At some point last week I found myself standing in my kitchen kneading dough to make Tuscan pici pasta with cacio e pepe. A few years ago I never thought I’d be that person making pasta – like my grandmother used to do on special occasions or for Sunday lunch. I used to believe I was a disaster in the kitchen, and never even try to learn from my mum or grandma…sigh! Thankfully we grow and change and now I can cook and truly enjoy it. The thing is: making pasta is extremely simple. If I can do it, anyone can. It’s fun and very gratifying to create a whole dish from scratch!
I prepared this recipe last week as I was working on a brand collaboration and the brief was to style and photograph a Tuscany-inspired dish. I immediately thought about pici, a type of handmade pasta typical of southern Tuscany.
A few years ago I spent a week in Tuscany and visited the picturesque Tuscan town of Certaldo Alto. In a little tavern I ate Pici all’aglione and I can still remember the taste and texture of that fantastic dish!
The main ingredients of pici all’aglione are garlic and tomatoes – this is the most popular way to serve pici. At Trullo in London (and at its sister restaurant Padella), they serve pici with cacio e pepe, a traditional pasta seasoning from Rome . It’s a crossover between Tuscany and Lazio which works really well. However at £9 for a tiny portion of pasta, you might just want to learn to make it at home and save the pounds.
Pasta is made of flour, water and salt. Even if you use the best quality black pepper, extra virgin olive oil and mature Parmigiano or Pecorino cheese, it remains a cheap dish.
My advice: learn how to make your own Tuscan pici pasta cacio e pepe. I assure you it doesn’t take too long. About 15 minutes to mix the ingredients into a dough; a few hours to let it rest; another 15 minutes to roll out the pici and 10 minutes to cook it. With half an hour’s work you can create a delicious dish for yourself!
- 250g plain white flour
- 1/2 tsp salt
- 1/2 tsp extra virgin olive oil
- 125ml warm water (room temperature)
- 3 tbsp extra virgin olive oil
- 4 cloves of fresh garlic, peeled
- 150g mature cheese, grated (Grana Padano, Parmesan or Pecorino)
- freshly ground black pepper
Put the flour on a large wooden working surface, make a well in the centre of the flour and add the salt and olive oil. Add the water little by little, stirring with your hands until a dough is formed. The required quantity of water may be different each time. Knead the dough until firm and smooth: you’ll need about 10 minutes.
Flatten the dough, brush it with a dash of olive oil and cover with cling film. Let it stand at room temperature from 2 hours or overnight.
Roll out the dough into a thick sheet (at least 5 mm). Cut the dough into strips, then roll each of them with your hands to make a kind of thick spaghetti.
Dust the pici with flour and set aside to dry for at least 20 minutes. Cook them in boiling salted water for about 10 minutes.

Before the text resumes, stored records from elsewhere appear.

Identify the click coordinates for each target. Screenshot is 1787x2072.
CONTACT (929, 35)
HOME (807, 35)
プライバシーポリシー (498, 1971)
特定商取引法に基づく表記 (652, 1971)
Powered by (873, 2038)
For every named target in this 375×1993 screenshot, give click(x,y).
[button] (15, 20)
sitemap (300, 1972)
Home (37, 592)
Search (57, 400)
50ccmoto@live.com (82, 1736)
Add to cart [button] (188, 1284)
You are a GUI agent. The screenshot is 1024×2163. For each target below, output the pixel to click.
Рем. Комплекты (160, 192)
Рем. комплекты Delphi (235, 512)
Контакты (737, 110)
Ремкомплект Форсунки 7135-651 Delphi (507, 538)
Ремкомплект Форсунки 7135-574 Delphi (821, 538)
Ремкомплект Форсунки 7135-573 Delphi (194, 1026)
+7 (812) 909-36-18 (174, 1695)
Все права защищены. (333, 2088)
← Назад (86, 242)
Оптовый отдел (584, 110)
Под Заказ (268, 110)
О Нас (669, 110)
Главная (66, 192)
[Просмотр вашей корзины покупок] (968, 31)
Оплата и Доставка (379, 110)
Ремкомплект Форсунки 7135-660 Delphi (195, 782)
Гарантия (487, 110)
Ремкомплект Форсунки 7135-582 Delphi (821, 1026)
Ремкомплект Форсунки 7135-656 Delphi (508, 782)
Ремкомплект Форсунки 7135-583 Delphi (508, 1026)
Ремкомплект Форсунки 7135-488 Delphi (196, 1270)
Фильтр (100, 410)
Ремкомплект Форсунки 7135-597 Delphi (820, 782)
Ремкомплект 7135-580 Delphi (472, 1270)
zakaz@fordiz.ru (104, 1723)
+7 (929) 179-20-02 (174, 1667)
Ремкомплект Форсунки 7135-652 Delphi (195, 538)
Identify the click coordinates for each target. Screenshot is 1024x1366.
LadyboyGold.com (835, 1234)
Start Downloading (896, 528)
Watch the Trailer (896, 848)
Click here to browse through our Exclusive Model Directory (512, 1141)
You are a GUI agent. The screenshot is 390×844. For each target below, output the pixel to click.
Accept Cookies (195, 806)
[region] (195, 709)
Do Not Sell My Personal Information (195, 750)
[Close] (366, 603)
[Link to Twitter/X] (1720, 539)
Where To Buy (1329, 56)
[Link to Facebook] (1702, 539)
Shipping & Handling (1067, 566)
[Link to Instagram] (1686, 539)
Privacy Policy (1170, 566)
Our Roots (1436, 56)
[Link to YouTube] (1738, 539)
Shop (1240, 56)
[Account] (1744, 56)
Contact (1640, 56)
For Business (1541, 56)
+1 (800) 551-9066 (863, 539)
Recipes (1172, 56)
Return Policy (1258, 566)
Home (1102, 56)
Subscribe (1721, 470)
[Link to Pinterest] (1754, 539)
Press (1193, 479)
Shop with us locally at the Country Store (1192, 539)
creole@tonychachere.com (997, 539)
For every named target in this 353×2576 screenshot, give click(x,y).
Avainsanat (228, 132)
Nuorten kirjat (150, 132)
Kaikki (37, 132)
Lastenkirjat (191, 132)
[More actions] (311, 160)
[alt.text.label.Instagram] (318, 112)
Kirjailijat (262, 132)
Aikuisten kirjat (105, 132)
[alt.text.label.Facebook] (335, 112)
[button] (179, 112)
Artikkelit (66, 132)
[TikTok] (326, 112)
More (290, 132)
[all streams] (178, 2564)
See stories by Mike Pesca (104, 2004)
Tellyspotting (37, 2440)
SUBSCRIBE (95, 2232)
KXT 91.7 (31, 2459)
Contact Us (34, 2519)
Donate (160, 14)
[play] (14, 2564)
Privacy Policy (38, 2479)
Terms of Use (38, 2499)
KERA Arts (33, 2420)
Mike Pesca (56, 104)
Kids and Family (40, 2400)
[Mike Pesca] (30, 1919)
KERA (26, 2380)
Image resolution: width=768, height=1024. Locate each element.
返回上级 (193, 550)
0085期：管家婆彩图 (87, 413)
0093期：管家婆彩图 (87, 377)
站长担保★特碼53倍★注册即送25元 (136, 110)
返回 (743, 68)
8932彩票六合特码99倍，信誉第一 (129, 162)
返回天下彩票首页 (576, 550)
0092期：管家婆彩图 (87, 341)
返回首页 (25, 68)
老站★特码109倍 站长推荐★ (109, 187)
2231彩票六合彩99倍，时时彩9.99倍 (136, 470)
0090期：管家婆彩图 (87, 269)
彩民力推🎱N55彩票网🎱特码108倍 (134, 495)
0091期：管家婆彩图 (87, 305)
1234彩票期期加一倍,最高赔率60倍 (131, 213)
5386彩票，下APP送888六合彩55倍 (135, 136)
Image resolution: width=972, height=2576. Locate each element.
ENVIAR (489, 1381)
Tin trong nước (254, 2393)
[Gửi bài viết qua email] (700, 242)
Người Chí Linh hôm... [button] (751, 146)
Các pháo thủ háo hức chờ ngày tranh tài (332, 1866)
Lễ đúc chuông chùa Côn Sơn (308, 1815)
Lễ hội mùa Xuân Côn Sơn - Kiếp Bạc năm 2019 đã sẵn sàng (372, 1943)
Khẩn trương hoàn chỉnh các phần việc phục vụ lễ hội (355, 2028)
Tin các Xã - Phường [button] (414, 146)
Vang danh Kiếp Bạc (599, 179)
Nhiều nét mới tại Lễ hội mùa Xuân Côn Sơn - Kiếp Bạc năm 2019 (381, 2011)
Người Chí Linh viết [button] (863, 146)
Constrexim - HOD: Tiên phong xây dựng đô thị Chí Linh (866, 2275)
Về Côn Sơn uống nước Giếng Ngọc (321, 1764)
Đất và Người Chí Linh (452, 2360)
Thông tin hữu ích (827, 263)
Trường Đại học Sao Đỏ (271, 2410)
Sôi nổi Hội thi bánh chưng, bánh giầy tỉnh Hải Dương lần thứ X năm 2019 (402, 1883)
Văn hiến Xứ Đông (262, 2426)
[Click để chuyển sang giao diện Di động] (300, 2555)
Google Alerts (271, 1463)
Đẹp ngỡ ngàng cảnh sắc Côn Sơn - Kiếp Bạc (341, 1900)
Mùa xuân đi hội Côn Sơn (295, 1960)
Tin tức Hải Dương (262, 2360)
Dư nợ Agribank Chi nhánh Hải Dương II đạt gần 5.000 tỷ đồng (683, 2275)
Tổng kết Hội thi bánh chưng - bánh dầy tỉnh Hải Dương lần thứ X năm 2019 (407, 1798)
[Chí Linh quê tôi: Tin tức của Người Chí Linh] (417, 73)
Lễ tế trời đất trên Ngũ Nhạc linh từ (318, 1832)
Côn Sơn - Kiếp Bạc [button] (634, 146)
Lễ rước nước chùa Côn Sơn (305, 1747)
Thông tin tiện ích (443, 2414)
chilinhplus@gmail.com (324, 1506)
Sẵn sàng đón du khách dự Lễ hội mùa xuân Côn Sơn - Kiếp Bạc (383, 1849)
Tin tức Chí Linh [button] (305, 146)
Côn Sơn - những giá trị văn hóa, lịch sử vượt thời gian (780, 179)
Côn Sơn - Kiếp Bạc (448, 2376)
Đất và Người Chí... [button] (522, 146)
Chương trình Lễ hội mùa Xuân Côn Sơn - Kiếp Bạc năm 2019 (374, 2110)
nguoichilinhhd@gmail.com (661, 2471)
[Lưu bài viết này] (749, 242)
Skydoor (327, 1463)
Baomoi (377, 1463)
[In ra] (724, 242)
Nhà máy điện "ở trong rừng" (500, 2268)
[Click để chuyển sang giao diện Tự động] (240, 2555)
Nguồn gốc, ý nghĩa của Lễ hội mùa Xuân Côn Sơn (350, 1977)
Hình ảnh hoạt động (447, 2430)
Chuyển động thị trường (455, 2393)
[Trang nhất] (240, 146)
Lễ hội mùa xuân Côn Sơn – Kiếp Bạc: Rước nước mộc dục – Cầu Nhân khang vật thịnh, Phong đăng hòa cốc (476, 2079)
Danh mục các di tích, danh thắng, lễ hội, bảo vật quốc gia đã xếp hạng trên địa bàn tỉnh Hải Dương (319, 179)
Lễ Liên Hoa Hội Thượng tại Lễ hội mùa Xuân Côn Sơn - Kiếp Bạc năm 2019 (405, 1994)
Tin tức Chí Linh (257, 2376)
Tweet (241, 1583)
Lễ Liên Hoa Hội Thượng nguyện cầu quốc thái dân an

In a small bowl, mix the grated cheese with black pepper, beat in some of the pasta water very gradually to make first a paste, and then a sauce the consistency of bechamel.
In a medium frying pan, fry the garlic in extra virgin olive oil. Cook on very low heat for a few minutes until the garlic is lightly golden. Drain the pici pasta (saving some of the cooking water) and stir it into the garlic-infused oil. Pour the pasta into the cheese bowl. Toss it furiously. If required, add more cooking water, little by little, to make a sauce that coats each strand.
Divide the pasta between bowls, sprinkle over a little more pepper, and serve immediately.